According to Raymond Pierrehumbert, of the University of Chicago, and Eric Gaidos of the University of Hawaii in Honolulu, a hydrogen atmosphere blanketing an exoplanet may be very efficient at boosting the greenhouse effect of that world, thus storing the meagre heat from a host star at distances beyond that star's habitable zone.
The greenhouse effect is very important for our ecosystem in that it keeps the Earth's surface nice and cosy for water to remain a liquid. However, if we transplanted Earth to the orbit of Saturn, say, the greenhouse gases - such as carbon dioxide and water vapor - would "freeze out" of the atmosphere, freezing surface water, turning Earth into a barren snowball.
Hydrogen, on the other hand, remains a gas to very low temperatures, and at high pressures the gas is also a very good insulator, helping the greenhouse effect maintain surface temperatures to habitable levels.
According to Ken Croswell over at New Scientist, the researchers calculated that if an exoplanet has a hydrogen-rich atmosphere "a few dozen times thicker than our nitrogen-oxygen one, such a planet could keep warm at up to 15 times Earth's distance from the sun."

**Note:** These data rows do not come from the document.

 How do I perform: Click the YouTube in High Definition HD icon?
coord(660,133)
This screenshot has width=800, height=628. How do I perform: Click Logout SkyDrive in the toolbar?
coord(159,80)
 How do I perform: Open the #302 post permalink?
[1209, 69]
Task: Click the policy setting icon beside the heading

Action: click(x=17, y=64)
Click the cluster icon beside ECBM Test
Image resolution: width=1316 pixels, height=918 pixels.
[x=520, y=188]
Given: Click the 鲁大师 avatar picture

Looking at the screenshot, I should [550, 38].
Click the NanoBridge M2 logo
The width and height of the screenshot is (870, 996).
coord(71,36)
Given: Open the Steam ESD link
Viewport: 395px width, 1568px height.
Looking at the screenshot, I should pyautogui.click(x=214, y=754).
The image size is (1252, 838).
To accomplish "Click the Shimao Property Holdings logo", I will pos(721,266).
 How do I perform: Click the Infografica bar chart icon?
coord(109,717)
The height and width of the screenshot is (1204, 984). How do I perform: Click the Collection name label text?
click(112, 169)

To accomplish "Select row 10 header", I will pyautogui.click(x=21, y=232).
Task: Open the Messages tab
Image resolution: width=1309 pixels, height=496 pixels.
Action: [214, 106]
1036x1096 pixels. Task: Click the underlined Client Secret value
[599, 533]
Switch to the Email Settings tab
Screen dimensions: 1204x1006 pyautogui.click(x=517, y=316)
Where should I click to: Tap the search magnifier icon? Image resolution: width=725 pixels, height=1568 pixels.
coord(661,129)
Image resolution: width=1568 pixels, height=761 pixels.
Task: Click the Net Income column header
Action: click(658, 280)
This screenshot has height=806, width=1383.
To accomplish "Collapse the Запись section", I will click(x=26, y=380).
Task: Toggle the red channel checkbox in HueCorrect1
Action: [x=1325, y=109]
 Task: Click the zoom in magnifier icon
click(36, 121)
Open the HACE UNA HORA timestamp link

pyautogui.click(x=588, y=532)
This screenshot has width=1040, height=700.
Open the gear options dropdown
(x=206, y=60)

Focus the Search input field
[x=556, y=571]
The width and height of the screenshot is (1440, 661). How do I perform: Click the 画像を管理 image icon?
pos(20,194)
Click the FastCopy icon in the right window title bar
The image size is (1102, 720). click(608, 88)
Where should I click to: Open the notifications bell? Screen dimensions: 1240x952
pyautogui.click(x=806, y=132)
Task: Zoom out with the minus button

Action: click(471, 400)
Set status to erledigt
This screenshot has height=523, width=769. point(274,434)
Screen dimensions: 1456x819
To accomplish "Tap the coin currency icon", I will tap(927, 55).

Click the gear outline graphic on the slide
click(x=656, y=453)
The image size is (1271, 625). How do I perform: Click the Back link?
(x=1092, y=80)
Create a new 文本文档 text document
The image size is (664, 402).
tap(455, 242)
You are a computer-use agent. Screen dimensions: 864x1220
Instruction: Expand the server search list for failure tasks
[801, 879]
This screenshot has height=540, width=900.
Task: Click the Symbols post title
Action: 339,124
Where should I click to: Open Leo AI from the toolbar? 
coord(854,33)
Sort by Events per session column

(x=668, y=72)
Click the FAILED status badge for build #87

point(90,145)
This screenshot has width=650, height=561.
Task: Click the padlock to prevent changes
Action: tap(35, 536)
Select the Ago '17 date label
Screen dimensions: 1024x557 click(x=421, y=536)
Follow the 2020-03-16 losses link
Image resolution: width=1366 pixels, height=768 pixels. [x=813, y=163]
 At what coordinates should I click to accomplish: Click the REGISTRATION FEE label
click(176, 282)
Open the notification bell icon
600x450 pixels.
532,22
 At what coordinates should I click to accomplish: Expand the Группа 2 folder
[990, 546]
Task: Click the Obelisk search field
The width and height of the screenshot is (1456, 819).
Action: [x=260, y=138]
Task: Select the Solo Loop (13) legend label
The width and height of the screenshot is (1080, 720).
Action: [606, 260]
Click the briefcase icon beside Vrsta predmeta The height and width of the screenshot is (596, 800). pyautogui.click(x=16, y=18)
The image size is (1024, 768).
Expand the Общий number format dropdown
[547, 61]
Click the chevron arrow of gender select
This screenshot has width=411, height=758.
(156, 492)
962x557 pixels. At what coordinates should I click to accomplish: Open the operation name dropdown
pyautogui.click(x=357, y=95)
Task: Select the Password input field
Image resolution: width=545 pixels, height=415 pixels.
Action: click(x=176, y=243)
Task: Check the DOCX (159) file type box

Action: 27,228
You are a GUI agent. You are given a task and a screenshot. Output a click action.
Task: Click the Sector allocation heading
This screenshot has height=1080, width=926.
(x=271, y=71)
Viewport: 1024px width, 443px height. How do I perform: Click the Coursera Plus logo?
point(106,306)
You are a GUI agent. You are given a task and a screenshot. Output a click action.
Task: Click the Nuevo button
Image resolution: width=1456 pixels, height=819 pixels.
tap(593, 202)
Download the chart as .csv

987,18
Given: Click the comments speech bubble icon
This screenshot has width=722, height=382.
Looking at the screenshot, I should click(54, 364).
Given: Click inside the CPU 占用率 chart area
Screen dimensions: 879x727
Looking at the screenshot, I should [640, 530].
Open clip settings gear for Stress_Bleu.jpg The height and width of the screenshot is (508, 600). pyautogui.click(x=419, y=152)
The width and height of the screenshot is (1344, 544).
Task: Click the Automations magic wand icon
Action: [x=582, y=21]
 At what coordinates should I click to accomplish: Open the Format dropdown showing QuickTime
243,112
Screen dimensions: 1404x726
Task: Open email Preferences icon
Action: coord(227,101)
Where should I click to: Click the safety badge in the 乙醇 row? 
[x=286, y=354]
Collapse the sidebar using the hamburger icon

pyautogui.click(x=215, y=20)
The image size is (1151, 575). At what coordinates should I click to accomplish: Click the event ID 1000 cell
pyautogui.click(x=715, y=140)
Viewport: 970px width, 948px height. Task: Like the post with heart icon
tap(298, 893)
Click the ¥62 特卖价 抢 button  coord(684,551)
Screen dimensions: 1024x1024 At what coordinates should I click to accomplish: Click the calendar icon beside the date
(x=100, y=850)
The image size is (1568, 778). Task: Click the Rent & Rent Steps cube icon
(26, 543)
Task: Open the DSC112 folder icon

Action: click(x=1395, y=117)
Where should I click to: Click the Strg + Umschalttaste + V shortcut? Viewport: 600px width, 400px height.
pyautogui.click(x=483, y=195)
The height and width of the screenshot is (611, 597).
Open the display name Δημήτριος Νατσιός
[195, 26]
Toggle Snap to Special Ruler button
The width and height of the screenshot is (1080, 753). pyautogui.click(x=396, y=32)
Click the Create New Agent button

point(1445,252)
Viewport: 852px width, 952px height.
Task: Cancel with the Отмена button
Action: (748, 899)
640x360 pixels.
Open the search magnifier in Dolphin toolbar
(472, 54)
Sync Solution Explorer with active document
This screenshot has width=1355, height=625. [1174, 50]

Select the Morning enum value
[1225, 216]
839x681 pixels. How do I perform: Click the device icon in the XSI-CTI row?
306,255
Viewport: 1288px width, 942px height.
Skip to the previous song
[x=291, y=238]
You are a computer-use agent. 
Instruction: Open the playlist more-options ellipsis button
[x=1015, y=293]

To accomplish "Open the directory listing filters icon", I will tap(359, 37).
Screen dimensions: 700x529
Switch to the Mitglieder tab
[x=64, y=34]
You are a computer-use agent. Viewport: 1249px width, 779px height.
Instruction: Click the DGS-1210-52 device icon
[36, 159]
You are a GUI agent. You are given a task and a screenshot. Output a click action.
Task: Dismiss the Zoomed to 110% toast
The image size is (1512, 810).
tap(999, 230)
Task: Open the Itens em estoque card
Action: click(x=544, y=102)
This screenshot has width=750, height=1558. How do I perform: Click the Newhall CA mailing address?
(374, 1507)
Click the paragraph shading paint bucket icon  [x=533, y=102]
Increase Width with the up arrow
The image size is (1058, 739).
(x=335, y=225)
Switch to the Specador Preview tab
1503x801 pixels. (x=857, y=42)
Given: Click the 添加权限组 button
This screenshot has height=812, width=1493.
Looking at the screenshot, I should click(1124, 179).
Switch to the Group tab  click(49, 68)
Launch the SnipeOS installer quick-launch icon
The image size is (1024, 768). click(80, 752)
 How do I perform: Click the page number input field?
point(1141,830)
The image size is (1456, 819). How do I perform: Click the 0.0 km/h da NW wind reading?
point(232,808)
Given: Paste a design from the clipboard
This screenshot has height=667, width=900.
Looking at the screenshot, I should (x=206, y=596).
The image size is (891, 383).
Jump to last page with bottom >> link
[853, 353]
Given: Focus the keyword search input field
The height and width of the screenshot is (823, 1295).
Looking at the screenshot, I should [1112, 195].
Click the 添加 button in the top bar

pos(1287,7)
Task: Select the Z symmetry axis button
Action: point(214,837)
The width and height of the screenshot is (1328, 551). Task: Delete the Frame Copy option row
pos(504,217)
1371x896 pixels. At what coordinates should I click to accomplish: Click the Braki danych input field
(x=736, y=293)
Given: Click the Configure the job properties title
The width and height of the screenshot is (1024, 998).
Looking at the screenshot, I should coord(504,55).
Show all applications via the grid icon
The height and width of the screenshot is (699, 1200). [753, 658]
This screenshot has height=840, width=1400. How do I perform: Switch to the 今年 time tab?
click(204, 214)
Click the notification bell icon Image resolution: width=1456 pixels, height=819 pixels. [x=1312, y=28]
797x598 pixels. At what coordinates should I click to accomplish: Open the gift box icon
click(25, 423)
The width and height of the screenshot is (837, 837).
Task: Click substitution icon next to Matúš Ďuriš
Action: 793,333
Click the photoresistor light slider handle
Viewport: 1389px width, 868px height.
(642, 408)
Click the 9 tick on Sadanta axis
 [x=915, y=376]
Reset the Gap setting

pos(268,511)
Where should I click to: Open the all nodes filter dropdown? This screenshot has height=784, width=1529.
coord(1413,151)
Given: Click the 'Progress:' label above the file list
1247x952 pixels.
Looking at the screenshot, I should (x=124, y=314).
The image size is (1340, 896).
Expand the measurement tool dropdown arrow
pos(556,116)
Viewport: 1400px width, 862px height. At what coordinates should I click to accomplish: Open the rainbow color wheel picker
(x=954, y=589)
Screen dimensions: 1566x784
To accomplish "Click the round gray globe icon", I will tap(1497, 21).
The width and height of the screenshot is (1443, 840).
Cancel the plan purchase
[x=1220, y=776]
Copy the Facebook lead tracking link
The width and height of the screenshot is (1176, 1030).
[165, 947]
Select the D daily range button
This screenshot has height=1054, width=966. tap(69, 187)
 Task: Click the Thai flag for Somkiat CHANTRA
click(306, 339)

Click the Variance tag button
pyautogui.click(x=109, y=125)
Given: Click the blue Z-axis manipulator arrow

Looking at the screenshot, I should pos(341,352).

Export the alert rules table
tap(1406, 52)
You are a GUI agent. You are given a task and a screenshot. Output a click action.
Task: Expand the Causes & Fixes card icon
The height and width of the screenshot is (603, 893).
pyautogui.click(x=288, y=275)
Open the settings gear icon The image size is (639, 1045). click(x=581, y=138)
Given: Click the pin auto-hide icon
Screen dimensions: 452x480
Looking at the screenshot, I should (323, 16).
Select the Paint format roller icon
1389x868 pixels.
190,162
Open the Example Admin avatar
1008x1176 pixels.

Usually, 15 times the sun-Earth distance wouldn't provide sufficient sunlight, but Pierrehumbert and Gaidos have calculated that a distant planet should still receive enough energy to foster photosynthesis in plant life.
Sadly, there's two problems with this hypothesis. Firstly, how could such a hydrogen atmosphere form? As pointed out by James Kasting of Pennsylvania State University in University Park, it seems a stretch to think that so much hydrogen could be trapped by the exoplanet from its parent star.
Secondly, some terrestrial bacteria consume hydrogen and carbon dioxide, so if bacteria with similar metabolisms were nurtured on these kinds of worlds, they'd deplete the gas that helped them thrive. The planet would then enter a terminal phase of cooling, entombing the poor bacteria in ice.
But, as we're talking about aliens here, perhaps other primitive lifeforms might be able to avoid the same fate. Which begs the question, if these alien life forms are so different, would they even need liquid water to survive? In which case, the whole concept of a habitable zone would be thrown into a spin.
But, until we find another life form different from our own, we only have "Earth-Brand™" life to use as a template and the "habitable zone" is the place to be.